= STUDY TEXT =
*** Begin section ***

Robert Clark (firstname.lastname@example.org) is the Manager of Legal Research at TRACE International in Annapolis, Maryland, USA.
When you’re a compliance officer, staying on top of your company’s gift, travel, and hospitality expenditures is a never-ending task. The basic principle is straightforward: Small tokens of graciousness and appreciation are an appropriate part of business, but too much generosity may be an inappropriate attempt to bribe one’s way into favored treatment. The actual job of drawing the line between an innocuous gift and a nefarious bribe requires significant training, experience, and judgment.
In the face of real-world complexity, we can step back and find pleasure in simpler recreation—the games, sports, and stories that help us relax and keep us entertained. But these forms of play have a serious side as well, mirroring real-world scenarios and challenges and subliminally preparing the player (whether child or adult) for eventual reengagement.
How broadly can this principle be applied? For example, could managing gifts and hospitality somehow be turned into a game? What would that look like? Would it be fun? Challenging? Instructive? With nothing to risk but strained credulity, let’s see what we can come up with.
First off, we should note that a game doesn’t need to be complicated to reflect something about real life. For example, my organization recently developed a casual video game to mimic and reinforce a proper understanding of corporate gift-giving. It’s nothing fancy—basically a spin-the-wheel defense game, with a base in the center, a rotating shield, and a bunch of small discs flying at you. The base is your “client gift box,” and your job is to make sure nothing inappropriate gets through. It’s easy to tell what’s what: Acceptable gifts are bright green, and unacceptable bribes are dark red. Each little ball also has an picture on it that signifies a specific kind of gift—a simple meal, a birthday present, or a cup of coffee on the one hand; a fancy car, a tropical island getaway, or a stack of cash on the other. You’ve got to let the permissible gifts through, or they’ll just keep bouncing across the screen, but if you allow the bribes to pass, it’ll soon be game over.
The game is simple and so is the message for compliance personnel: You don’t want to block everything, it’s important to identify and catch the problematic items quickly, and you’ll be overwhelmed if you let things get too cluttered.
From reflex to strategy
Of course, this sort of arcade-style game is just a starting point. We’re more interested in a kind of strategic simulation. Think of board games like Risk or Diplomacy in which the players struggle for global military dominance, or computer game franchises like Sim City or Civilization where the goal is to establish and nurture a thriving metropolis or nation state.
The key in designing this sort of game is establishing the right level of detail, and computer-based simulation allows a nice middle ground of complexity. The mass of individual actions or battles that constitute the game world can all be richly plotted and nuanced, rather than reduced to a simple roll of the dice. This is done with artificial intelligence elements: in-game agents occupying the same role as the human player and making their own decisions in the face of each one’s distinct circumstances. With the CPU managing such agents by the thousands and tracking their interactions and responses to the player’s own decisions, a well-designed game can feel alive in its dynamic development.

*** End section ***

= EXERCISE DESCRIPTION =
Answer these about the article on gift-giving and games:
1. In what city and state is TRACE International located?
2. In the spin-the-wheel game, what color are the unacceptable bribes?
3. Which two board games are named as examples of strategic simulation?
The items that follow aren't needed for anything here.

= PROVIDED MATERIAL =
*** Begin section ***

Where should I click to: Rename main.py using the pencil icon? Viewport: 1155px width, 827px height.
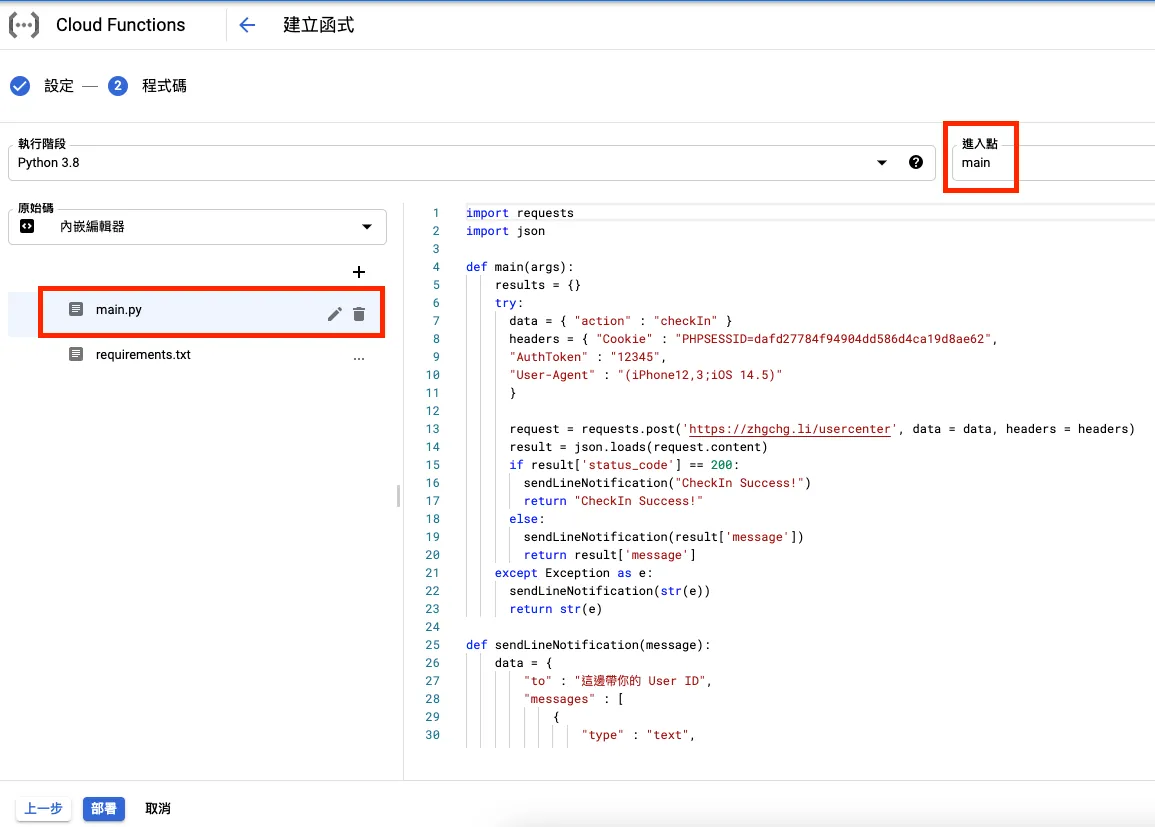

*** End section ***
*** Begin section ***

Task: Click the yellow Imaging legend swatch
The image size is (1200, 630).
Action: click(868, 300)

*** End section ***
*** Begin section ***

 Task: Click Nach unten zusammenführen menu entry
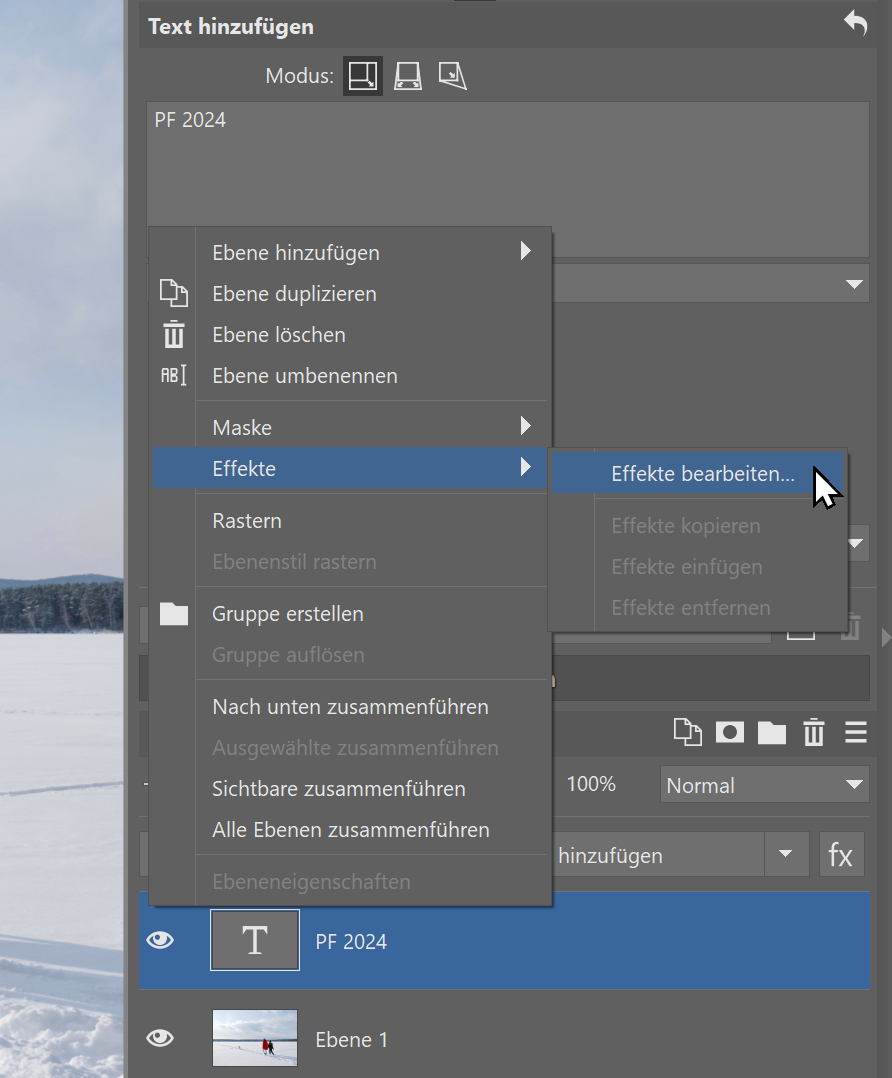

*** End section ***

= RESPONSE FOR THIS EXERCISE =
1. Annapolis, Maryland
2. Dark red
3. Risk and Diplomacy